_Fragment tekstu_
<<<<
Quantcast
Wątki bez odpowiedzi | Aktywne wątki Teraz jest So wrz 06, 2025 11:47



Ten wątek jest zablokowany. Nie możesz w nim pisać ani edytować postów.  [ Posty: 42 ]  Przejdź na stronę 1, 2, 3  Następna strona
 Zdjęcia... 
Autor Wiadomość

Dołączył(a): Śr sie 15, 2007 16:17
Posty: 1
Post Zdjęcia...
Mam pytanie odnośnie erotycznych zdjęć.. Czy oglądanie erotycznych zdjęć jest grzechem ciężkim? tzn. pornograficznych na pewno.. ale czy jest jakaś różnica albo granica że jedne są grzechem ciężkim, a drugie nie.. albo jak jest ze zdjęciami - aktami robionymi przez fotografów. To jest podobno sztuka i czy oglądanie ich także jest grzechem? Czy oglądając zdjęcia erotyczne ma się grzech ciężki i w chwili śmierci idzie się do piekła?
nie mam za bardzo w jaki sposób doradzić się tej kwestii od księdza. Bardzo proszę o odpowiedź ludzi - którzy to wiedzą.

Pozdrawiam!


Pt sie 17, 2007 17:12
Zobacz profil
Post 
Generalnie Kościół jest zdania, że tzw.erotyka to po prostu pornografia - tak jak są "miękkie" i "twarde" narkotyki- ale to wciąż narkotyki...

Większość tych zdjęć robi się po to, by wywołać podniecenie lub by zareklamować jakiś produkt...Nie mówiąc już o tym, że w związkach oglądanie "erotyki" przez jedną ze stron może być przyczyną frustracji drugiej strony...Pewnie żaden facet by nie chciał, by jego zona oglądała innych facetów z większymi bicepsami, ładniejszymi włosami, płaskim brzuchem i hmmm... większą pewną częścią ciała....

Jeśli podczas oglądania fotografii, malarstwa trafimy przypadkowo na akt- to grzechu ciężkiego nie ma- jeśli natomiast specjalnie oglądamy tylko akty- to ja - gdybym zrobiła cos takiego- to spowiadałabym się z tego jako grzechu ciężkiego...

Co do tego czy takie zdjęcie jest sztuką- każdy może mieć swoje zdanie- każdy odpowie za swoje grzechy i czy potem będziemy tłumaczyć się, że XY powiedział, że to sztuka???

Poza tym zastanawiam się czy ot nie jest tak jak z alkoholem, że zaczyna się od piwka a potem idzie się dalej...

Pozdrawiam :)


So sie 18, 2007 8:58

Dołączył(a): Śr maja 09, 2007 7:24
Posty: 4028
Post 
Teresse napisał(a):
Jeśli podczas oglądania fotografii, malarstwa trafimy przypadkowo na akt- to grzechu ciężkiego nie ma- jeśli natomiast specjalnie oglądamy tylko akty- to ja - gdybym zrobiła cos takiego- to spowiadałabym się z tego jako grzechu ciężkiego...
>>>>
_Zadania do wykonania_
(a) Wypisz z wątku forum dokładny fragment od słów "Pt sie 17, 2007" do słów "to wciąż narkotyki...".
(b) W jakiej sytuacji natrafienie na akt nie jest grzechem ciężkim według drugiego wpisu w wątku forum?

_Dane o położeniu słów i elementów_
<<<<
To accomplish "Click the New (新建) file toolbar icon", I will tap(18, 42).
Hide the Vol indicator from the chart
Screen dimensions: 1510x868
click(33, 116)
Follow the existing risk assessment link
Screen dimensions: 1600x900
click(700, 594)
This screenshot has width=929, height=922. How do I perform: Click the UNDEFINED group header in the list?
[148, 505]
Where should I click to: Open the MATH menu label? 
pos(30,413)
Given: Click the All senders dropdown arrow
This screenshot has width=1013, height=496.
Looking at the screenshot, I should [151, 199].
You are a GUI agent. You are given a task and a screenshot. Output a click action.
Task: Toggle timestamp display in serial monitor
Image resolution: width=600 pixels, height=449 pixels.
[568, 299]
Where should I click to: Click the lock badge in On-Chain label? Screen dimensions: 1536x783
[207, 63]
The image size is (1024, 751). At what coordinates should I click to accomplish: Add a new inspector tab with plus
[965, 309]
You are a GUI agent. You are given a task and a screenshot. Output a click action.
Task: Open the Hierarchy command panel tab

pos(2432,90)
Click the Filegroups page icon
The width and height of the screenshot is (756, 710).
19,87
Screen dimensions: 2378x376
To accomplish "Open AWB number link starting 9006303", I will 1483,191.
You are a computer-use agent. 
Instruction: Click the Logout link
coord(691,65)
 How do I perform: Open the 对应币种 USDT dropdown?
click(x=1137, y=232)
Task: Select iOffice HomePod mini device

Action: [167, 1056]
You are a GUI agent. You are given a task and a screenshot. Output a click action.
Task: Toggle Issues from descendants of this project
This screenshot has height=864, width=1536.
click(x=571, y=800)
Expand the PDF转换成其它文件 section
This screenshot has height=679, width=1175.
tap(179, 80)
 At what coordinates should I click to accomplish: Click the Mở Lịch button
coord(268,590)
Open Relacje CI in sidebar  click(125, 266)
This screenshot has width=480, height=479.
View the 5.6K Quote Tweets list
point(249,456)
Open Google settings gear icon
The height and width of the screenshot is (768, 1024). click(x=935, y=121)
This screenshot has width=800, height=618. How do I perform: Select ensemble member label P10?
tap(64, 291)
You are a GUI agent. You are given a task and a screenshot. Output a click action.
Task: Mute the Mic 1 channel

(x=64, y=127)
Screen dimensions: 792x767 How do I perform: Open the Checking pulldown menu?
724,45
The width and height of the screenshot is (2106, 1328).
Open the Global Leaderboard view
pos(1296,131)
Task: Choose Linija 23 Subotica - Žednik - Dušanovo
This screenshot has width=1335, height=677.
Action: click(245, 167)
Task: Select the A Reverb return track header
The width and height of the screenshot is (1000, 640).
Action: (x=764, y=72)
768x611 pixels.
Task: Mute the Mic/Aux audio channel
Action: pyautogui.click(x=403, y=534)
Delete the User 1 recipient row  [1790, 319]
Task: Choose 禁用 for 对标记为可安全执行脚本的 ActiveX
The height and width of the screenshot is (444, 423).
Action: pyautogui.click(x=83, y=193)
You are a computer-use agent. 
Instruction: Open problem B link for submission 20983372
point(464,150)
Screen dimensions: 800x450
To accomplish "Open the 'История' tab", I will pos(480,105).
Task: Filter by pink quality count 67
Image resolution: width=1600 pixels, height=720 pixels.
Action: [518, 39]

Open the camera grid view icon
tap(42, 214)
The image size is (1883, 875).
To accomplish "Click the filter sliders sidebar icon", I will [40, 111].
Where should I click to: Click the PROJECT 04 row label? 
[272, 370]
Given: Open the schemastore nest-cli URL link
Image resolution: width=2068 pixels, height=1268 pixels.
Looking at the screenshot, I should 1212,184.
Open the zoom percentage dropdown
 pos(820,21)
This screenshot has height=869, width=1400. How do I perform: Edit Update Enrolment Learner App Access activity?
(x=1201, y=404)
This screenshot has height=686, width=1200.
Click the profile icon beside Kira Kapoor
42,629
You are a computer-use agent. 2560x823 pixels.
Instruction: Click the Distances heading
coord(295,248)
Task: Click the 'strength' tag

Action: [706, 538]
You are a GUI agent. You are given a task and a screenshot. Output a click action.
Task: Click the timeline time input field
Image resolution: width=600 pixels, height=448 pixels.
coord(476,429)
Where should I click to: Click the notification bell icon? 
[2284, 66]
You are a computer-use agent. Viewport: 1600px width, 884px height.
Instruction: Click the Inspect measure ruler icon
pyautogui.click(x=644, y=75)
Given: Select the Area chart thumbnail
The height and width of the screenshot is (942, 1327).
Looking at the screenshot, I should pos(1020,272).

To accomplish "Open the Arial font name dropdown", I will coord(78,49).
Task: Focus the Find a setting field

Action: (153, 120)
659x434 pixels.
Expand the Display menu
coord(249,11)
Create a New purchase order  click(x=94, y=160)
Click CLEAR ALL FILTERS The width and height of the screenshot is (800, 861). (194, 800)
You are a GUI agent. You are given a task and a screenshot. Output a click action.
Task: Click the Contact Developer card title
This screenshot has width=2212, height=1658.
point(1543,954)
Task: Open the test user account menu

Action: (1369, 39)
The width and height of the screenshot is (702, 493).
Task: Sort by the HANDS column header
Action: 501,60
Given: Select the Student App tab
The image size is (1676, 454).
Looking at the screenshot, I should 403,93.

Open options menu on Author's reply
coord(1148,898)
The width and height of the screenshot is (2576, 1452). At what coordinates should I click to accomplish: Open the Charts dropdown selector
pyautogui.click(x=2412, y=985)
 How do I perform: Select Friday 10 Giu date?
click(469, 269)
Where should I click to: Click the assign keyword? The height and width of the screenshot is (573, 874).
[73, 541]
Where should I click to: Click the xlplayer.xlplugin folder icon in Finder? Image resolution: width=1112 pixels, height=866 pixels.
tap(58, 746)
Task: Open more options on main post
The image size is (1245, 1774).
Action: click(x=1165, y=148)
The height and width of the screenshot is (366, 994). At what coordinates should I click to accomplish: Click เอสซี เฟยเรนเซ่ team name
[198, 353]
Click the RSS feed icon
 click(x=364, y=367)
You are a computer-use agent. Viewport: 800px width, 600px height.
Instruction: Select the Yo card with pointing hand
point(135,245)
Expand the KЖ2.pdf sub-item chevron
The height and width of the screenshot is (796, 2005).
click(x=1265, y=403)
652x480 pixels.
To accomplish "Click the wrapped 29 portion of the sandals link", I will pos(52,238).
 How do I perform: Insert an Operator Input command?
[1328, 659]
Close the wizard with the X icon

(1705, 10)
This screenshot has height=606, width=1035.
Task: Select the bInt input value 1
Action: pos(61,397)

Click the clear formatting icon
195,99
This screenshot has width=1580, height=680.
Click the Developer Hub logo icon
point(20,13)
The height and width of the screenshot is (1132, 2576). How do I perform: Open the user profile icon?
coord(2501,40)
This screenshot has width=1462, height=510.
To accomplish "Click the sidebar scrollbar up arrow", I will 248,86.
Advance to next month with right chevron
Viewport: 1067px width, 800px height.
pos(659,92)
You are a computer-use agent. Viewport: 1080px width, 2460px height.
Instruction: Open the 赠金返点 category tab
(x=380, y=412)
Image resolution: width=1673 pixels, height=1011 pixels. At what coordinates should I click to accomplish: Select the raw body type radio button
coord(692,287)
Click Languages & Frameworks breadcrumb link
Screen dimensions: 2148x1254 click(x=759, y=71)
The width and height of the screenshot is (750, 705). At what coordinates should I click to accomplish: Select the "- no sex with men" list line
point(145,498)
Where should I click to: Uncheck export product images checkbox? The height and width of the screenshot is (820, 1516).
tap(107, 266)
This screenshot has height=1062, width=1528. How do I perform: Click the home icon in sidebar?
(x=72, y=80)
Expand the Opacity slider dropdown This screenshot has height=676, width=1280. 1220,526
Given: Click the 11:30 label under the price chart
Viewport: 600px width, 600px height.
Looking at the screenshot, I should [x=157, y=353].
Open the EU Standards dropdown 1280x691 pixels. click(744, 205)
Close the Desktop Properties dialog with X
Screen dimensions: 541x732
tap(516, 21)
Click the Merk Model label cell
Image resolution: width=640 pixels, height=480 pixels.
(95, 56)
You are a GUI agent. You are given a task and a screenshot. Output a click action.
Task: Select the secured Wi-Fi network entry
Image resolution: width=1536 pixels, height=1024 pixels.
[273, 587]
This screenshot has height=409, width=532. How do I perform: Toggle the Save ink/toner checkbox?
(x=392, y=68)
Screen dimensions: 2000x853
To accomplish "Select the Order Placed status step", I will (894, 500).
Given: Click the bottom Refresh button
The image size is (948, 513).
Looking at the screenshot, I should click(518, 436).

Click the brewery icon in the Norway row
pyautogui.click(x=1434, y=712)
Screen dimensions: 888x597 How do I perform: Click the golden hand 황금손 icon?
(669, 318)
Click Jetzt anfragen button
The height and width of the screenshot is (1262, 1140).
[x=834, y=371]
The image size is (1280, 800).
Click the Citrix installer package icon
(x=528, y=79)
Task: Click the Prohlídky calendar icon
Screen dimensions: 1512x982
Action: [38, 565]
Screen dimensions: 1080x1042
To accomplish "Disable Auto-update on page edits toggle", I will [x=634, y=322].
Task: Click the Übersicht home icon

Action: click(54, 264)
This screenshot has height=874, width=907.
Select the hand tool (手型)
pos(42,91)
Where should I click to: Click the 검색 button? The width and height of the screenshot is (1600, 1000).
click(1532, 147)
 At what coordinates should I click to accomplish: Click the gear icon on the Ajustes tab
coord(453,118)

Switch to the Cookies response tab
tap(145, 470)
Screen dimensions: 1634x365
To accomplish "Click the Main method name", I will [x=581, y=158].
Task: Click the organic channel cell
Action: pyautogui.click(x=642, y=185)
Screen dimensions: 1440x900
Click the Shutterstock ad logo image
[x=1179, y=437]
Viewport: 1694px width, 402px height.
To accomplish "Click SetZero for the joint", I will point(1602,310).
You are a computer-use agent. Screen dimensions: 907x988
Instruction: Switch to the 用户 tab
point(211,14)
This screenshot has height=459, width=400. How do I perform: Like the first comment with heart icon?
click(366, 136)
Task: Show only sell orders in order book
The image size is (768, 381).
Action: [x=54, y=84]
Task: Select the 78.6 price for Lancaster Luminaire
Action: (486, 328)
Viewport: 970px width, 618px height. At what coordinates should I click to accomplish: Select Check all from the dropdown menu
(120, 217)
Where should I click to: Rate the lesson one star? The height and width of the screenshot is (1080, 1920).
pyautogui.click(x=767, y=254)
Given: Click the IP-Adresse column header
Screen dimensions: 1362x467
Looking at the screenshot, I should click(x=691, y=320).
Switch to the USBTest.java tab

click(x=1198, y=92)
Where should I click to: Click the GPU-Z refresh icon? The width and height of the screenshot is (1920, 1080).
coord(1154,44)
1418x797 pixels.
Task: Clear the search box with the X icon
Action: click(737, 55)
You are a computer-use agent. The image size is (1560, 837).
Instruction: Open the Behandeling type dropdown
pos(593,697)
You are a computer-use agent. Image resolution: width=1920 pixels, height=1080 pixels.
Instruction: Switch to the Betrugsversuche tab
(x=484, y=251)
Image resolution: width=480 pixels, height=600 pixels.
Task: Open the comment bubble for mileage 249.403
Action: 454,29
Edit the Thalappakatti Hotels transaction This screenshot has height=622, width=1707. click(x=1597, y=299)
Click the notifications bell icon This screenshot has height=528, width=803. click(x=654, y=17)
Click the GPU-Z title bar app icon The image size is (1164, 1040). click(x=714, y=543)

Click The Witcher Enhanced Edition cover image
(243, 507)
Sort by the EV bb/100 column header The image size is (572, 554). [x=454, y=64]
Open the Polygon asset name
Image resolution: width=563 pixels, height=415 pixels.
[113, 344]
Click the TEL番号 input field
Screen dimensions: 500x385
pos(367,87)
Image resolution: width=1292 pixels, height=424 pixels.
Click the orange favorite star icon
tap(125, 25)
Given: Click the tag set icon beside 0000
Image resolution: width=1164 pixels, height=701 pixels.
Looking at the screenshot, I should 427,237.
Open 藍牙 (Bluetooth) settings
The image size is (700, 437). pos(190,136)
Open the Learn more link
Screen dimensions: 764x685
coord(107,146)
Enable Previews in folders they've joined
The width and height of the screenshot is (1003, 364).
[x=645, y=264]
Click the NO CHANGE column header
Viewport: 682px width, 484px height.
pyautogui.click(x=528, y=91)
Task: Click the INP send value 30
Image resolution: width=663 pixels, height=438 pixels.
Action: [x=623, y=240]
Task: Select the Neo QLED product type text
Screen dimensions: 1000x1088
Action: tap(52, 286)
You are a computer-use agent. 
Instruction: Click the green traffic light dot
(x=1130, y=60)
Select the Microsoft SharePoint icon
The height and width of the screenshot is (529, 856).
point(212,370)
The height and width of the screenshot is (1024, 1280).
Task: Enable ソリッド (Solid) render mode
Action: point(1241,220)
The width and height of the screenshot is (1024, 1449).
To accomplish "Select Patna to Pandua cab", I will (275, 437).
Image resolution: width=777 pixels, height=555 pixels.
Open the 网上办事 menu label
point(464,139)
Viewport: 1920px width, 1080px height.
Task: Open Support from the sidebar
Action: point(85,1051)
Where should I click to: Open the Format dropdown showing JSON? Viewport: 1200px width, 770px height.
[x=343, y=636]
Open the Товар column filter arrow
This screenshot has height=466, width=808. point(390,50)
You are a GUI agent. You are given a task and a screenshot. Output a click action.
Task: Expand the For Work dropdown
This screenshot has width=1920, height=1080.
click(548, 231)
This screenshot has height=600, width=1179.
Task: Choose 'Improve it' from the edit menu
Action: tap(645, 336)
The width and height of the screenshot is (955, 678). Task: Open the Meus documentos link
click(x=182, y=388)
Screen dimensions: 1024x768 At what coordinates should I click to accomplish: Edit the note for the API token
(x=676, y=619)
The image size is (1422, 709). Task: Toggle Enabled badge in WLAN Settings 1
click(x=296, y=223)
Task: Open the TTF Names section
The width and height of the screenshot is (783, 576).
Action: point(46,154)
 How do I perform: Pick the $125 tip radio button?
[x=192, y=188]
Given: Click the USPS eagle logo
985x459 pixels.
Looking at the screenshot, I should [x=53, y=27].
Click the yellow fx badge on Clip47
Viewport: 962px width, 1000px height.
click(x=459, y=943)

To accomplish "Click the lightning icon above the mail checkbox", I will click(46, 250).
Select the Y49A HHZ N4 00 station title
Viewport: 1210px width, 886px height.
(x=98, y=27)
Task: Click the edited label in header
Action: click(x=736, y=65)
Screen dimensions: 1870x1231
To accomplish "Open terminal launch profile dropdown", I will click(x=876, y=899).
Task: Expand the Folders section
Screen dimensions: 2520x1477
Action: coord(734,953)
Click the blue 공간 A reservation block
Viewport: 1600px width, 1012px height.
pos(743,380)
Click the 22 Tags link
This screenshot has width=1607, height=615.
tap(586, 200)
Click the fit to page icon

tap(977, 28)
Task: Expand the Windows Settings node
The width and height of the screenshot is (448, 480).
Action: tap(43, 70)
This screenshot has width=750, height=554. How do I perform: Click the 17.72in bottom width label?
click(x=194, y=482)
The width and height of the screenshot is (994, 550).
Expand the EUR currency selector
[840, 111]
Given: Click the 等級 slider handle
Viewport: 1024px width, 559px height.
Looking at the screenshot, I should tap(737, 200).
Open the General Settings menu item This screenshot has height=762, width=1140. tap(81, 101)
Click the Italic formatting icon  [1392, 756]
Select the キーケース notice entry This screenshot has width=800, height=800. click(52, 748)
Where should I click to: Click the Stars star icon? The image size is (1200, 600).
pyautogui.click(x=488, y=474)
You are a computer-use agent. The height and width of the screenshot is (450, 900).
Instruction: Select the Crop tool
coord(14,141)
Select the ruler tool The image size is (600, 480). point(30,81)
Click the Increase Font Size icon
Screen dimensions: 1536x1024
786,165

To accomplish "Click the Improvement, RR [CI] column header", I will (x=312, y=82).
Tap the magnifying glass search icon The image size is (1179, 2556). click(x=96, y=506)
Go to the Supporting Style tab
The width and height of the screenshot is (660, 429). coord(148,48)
>>>>
_Rozwiązania zadań_
(a)
Pt sie 17, 2007 17:12
Zobacz profil
Post 
Generalnie Kościół jest zdania, że tzw.erotyka to po prostu pornografia - tak jak są "miękkie" i "twarde" narkotyki- ale to wciąż narkotyki...

(b) Gdy trafimy na akt przypadkowo podczas oglądania fotografii lub malarstwa.